Assistant de régulation médicale : un diplôme dès septembre !

Une formation diplômante est désormais obligatoire pour exercer la profession d’assistant de régulation médicale (ARM), afin de renforcer la qualité de la régulation médicale au sein des centres régulant les appels d’urgence médicale (SAMU-Centres 15).

Tout est parti de l'affaire Naomi Musenga. Victime d'une intoxication au paracétamol, la jeune femme de 22 ans avait composé le 15 en décembre 2017. Faute d’avoir été prise au sérieux par deux opératrices du Samu de Strasbourg, elle était décédée au CHU de Strasbourg, cinq heures après son appel.
 
Mise en cause à la suite du drame, la profession d'assistant de régulation médicale (ARM) devait faire l’objet d’une réforme.

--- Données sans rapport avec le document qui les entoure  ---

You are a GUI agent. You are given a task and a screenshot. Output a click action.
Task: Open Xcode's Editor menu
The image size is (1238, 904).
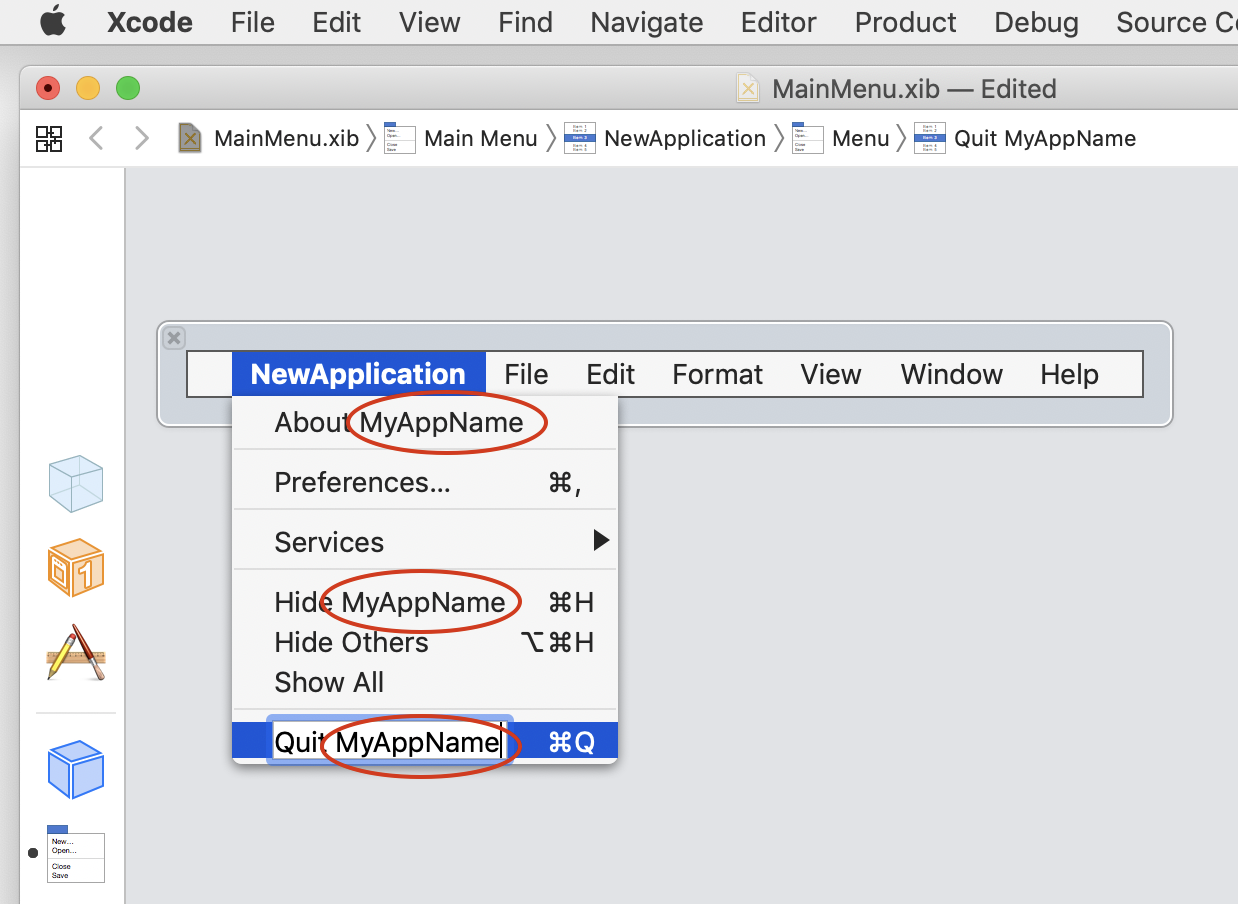point(778,22)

Agnès Buzyn avait annoncé qu’elle créerait un diplôme pour les ARM censé être opérationnel dès le 1er septembre 2019.

 
C’est désormais chose faite depuis l’entrée en vigueur du décret n° 2019-747 du 19 juillet 2019, relatif au diplôme d'ARM et à l'agrément des centres de formation d'ARM. Le décret fixe le cadre général de la formation, les conditions d'admission en formation et les blocs de compétences à valider pour l'obtention du diplôme.

Le diplôme donnera le droit d'exercer dans les centres de réception et de régulation des appels des services d'aide médicale urgente. 

Quatre blocs de compétences

Il sera constitué de quatre blocs de compétences :
- traitement d'un appel dans les centres de réception et de régulation des appels installés dans les services d'aide médicale d'urgence;
- mobilisation et suivi des moyens opérationnels nécessaires au traitement de la demande sur décision médicale;
- traitement des informations associées à la régulation, à la qualité, à la sécurité et à la vie du service;
-  appui à la gestion des moyens lors de la mise en œuvre des dispositifs prévisionnels de secours, en situation dégradée et en situation sanitaire exceptionnelle.
 
D’une durée d’un an, la formation comportera 1 470 heures d'enseignement, sur la base de 35 heures par semaine, dont 735 heures de formation théorique réparties en modules de formation et 735 heures de formation pratique (stages et situations simulées).
 
Assurée par dix centres agréés par le ministère chargé de la santé, la formation est accessible par la formation initiale, la formation continue et la validation des acquis de l’expérience. L’accès par la voie de l’apprentissage est également prévu.